Pero Jiang hizo lo contrario con respecto a Falun Gong. Primero concluyó que reprimir a Falun Gong era una tarea política y luego designó a los ministerios encargados de llevar a cabo la campaña. Durante una reunión interna en la que participaron el gobierno municipal de Beijing y el Ministerio de Seguridad Pública, ningún ministerio estuvo dispuesto a asumir la responsabilidad por la decisión infundada de reprimir a Falun Gong. Bajo presión de Jiang, los asistentes acordaron trasladar la responsabilidad a Wu Shaozu, ministro de Deportes, quien no pudo asistir a la reunión ese día.

Tales ironías también ocurrieron durante la Campaña Antiderechista del PCCh décadas antes. El entonces líder del PCCh, Mao Zedong, había establecido una cuota para el número de "derechistas" que debían ser señalados y condenados. En una ocasión, un grupo de personas fue convocado para "elegir" a un derechista entre ellos, pero todos eludieron la invitación. Al final, alguien que había ido al baño regresó y se encontró "elegido" como derechista.

El genocidio continúa

A pesar de la apelación del 25 de abril de 1999, que terminó en una resolución pacífica, Jiang lanzó una persecución sistemática contra Falun Gong ese julio. Aunque Jiang se retiró unos años después, los sucesivos líderes del PCCh continuaron la persecución.

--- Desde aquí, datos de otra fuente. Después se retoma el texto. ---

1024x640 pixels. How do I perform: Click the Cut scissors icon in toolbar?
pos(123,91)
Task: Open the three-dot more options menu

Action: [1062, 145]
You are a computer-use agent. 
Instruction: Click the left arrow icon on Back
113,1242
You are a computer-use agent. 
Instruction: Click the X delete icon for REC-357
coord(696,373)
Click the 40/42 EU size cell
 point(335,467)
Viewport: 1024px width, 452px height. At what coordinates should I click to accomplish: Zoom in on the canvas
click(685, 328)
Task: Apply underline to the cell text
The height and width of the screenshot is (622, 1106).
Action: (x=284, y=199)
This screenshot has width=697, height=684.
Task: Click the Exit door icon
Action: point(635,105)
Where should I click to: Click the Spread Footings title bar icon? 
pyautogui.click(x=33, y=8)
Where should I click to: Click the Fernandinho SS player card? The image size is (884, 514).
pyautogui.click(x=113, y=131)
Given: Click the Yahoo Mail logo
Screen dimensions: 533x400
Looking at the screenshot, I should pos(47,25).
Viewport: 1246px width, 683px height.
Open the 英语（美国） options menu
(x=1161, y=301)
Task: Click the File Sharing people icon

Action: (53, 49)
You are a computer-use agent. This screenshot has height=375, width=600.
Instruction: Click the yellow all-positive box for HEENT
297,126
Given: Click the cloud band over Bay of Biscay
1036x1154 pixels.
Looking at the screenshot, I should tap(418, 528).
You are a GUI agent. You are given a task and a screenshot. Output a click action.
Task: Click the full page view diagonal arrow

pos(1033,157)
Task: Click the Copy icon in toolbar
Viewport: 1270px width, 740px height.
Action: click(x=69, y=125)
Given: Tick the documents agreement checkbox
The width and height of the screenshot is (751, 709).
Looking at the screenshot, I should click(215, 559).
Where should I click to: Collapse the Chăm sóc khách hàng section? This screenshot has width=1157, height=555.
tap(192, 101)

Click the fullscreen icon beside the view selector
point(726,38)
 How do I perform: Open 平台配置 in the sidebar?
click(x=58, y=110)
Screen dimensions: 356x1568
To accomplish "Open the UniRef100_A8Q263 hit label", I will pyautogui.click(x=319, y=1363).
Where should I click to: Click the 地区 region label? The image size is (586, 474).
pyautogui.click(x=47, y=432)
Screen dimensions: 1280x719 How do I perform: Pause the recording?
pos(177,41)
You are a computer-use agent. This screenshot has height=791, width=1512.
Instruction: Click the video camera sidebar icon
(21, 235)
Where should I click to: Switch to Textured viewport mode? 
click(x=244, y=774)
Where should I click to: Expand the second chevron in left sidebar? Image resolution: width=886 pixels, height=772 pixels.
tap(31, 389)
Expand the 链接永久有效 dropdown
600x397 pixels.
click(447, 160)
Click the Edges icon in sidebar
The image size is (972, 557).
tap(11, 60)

Aunque Jiang no llevó a cabo la masacre en abril de 1999, ordenó la creación de la Oficina 610, una organización ilegal, dos meses después para supervisar la persecución a nivel nacional. Un gran número de practicantes de Falun Gong fueron detenidos, encarcelados y torturados por practicar Falun Gong. Muchos de ellos fueron sometidos a trabajos forzados e incluso son víctimas de la sustracción forzada de órganos.

Resumen

Siguiendo los principios de Verdad-Benevolencia-Tolerancia, los practicantes de Falun Gong se esfuerzan por ser mejores personas. La persecución por parte de Jiang y sus sucesores no tiene base legal ni moral, y ha creado una catástrofe de derechos humanos

La persecución también ha perjudicado a la gente común en China. Si no hubiera comenzado, más personas podrían haberse beneficiado de Falun Gong, y China tendría un Estado de derecho más sólido, acompañado de un resurgimiento moral.